## WHAT THE EXERCISE ASKS:
Would you return, word for word, the lines running from the one with "Instruction: Click the" to the final line of the listing below, pictures omitted?

## INPUT DATA:
= = = =

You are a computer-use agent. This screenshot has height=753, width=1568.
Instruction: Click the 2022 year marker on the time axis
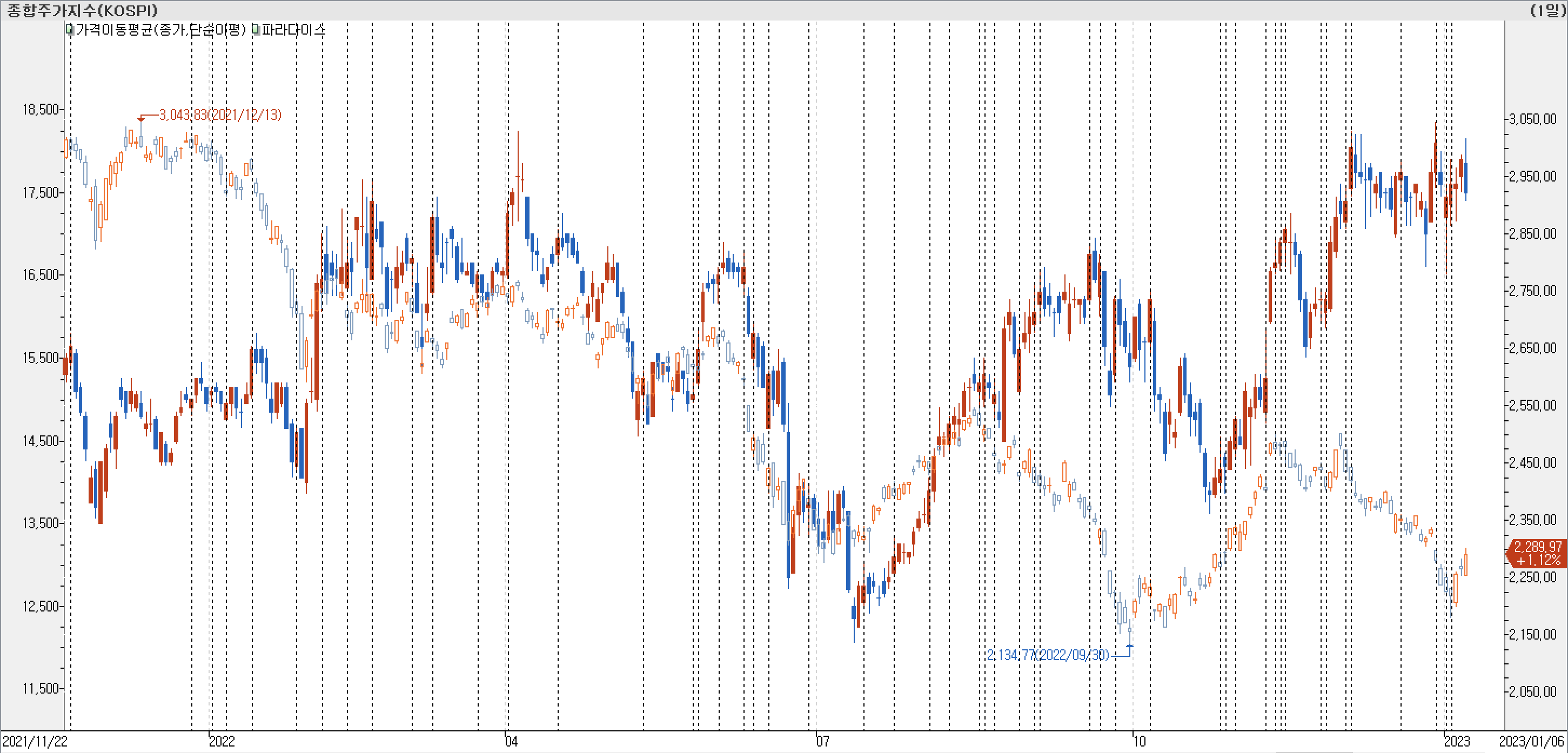click(x=222, y=741)
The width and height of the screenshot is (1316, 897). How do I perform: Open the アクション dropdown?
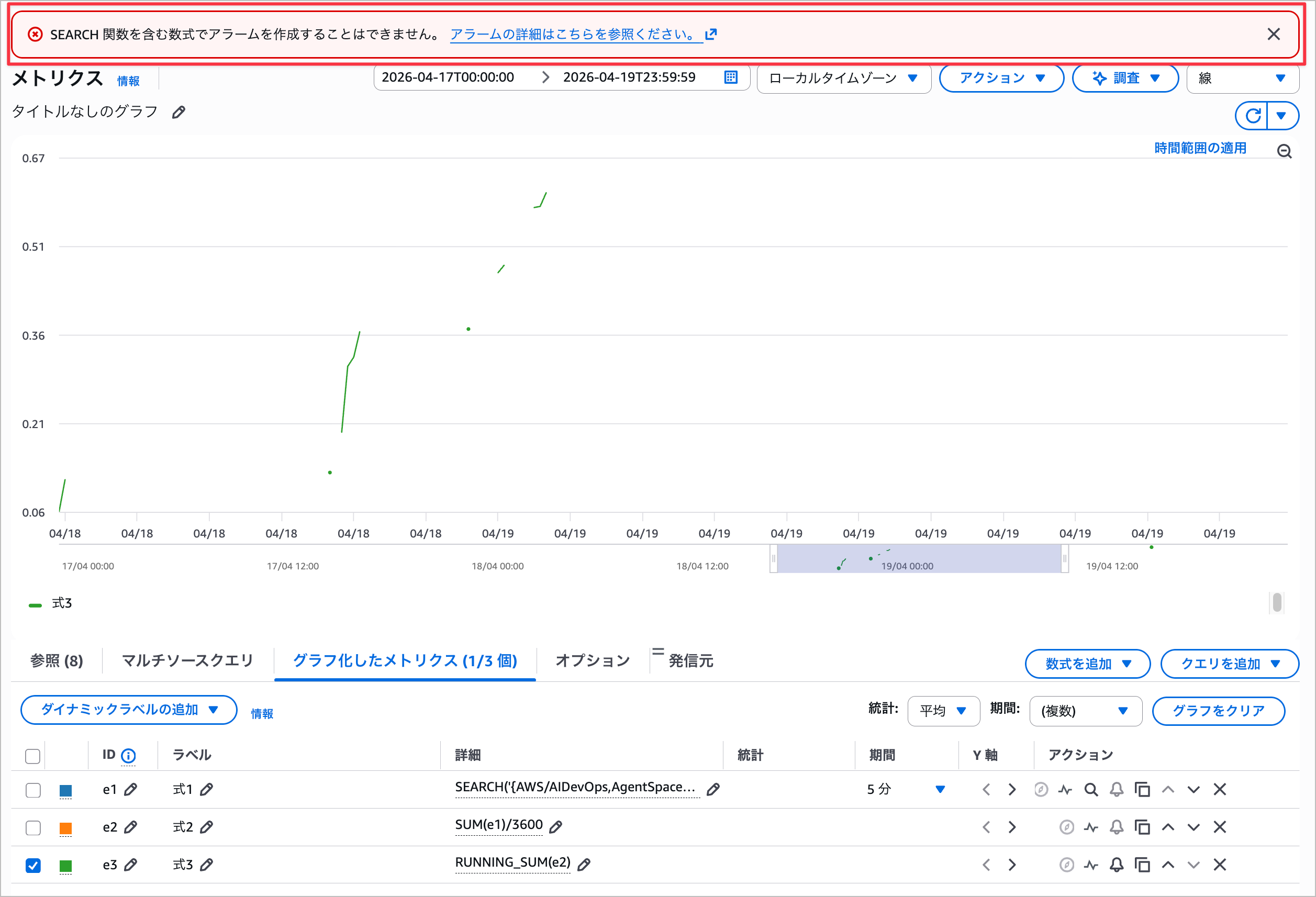(1001, 78)
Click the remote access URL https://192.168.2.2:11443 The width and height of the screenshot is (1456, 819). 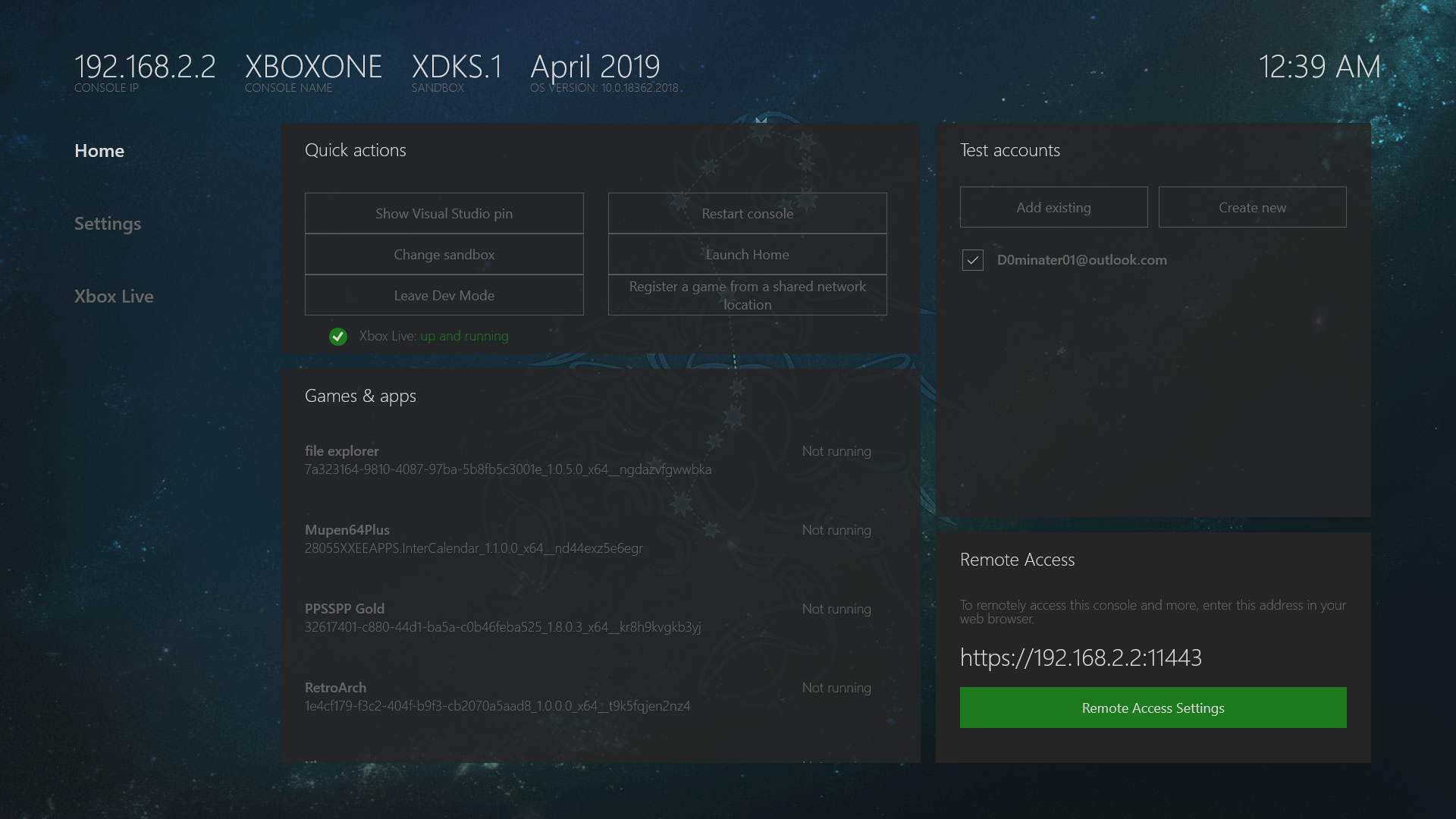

= = = =

## OUTPUT OF THE EXERCISE:
Instruction: Click the 2022 year marker on the time axis
click(x=222, y=741)
The width and height of the screenshot is (1316, 897). How do I perform: Open the アクション dropdown?
(1001, 78)
Click the remote access URL https://192.168.2.2:11443 The width and height of the screenshot is (1456, 819). 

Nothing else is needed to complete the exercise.